Mme Cécile Cukierman attire l'attention de M. le ministre de l'agriculture et de la souveraineté alimentaire sur les conséquences dramatiques qu'aurait l'adoption définitive de la Directive européenne sur les émissions industrielles sur la filière porcine.
Après un an et demi de négociations, les ministres et députés européens ont trouvé un accord sur ce projet de directive qui étend fortement le champ d'application pour les élevages de porcs en abaissant les seuils de classement des émissions industrielles ou « IED ».
S'il est aujourd'hui démontré que voter cette directive aurait une efficacité marginale au regard de son objectif affiché, cela ne permettra qu'une baisse minime des émissions de gaz à effet de serre (GES) agricoles : moins de 3 %, selon la Commission européenne elle-même dans son étude d'impact.
A contrario de protéger la filière, cette directive engagera la souveraineté alimentaire de la France pour au moins les 20 prochaines années, dans un contexte où l'autosuffisance de la France dans les principaux produits animaux n'est plus assurée.
Aussi, il ne faudrait pas fragiliser une filière qui connait des difficultés de renouvellement des générations, en ajoutant des contraintes disproportionnées et inadaptées à l'élevage.
Enfin, cette directive ajoutera une complexification administrative sans précédent, en complète contradiction avec les objectifs de simplification annoncés par l'État et attendus sur le terrain.
Compte tenu de ces éléments, elle souhaite savoir si le Gouvernement entend exclure l'élevage du champ de la révision de la Directive IED afin de préserver la souveraineté alimentaire de la France dans un contexte où l'autosuffisance de la France dans les principaux produits animaux n'est plus assurée.

□ □ □

- Consigne 1
Extrayez à l'identique les lignes des données, en commençant par celle qui contient « how [264, 55] » et en terminant par la dernière, toutes deux incluses.

Coordonnées des éléments:
□ □ □

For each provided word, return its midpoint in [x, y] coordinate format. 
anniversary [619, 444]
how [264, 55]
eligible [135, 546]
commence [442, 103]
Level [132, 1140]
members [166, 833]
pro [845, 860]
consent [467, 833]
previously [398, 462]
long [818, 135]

□ □ □

- Consigne 2
Recopiez intégralement et sans aucune modification le texte sur la directive IED et la filière porcine.

- Résultat 1
how [264, 55]
eligible [135, 546]
commence [442, 103]
Level [132, 1140]
members [166, 833]
pro [845, 860]
consent [467, 833]
previously [398, 462]
long [818, 135]

- Résultat 2
Mme Cécile Cukierman attire l'attention de M. le ministre de l'agriculture et de la souveraineté alimentaire sur les conséquences dramatiques qu'aurait l'adoption définitive de la Directive européenne sur les émissions industrielles sur la filière porcine.
Après un an et demi de négociations, les ministres et députés européens ont trouvé un accord sur ce projet de directive qui étend fortement le champ d'application pour les élevages de porcs en abaissant les seuils de classement des émissions industrielles ou « IED ».
S'il est aujourd'hui démontré que voter cette directive aurait une efficacité marginale au regard de son objectif affiché, cela ne permettra qu'une baisse minime des émissions de gaz à effet de serre (GES) agricoles : moins de 3 %, selon la Commission européenne elle-même dans son étude d'impact.
A contrario de protéger la filière, cette directive engagera la souveraineté alimentaire de la France pour au moins les 20 prochaines années, dans un contexte où l'autosuffisance de la France dans les principaux produits animaux n'est plus assurée.
Aussi, il ne faudrait pas fragiliser une filière qui connait des difficultés de renouvellement des générations, en ajoutant des contraintes disproportionnées et inadaptées à l'élevage.
Enfin, cette directive ajoutera une complexification administrative sans précédent, en complète contradiction avec les objectifs de simplification annoncés par l'État et attendus sur le terrain.
Compte tenu de ces éléments, elle souhaite savoir si le Gouvernement entend exclure l'élevage du champ de la révision de la Directive IED afin de préserver la souveraineté alimentaire de la France dans un contexte où l'autosuffisance de la France dans les principaux produits animaux n'est plus assurée.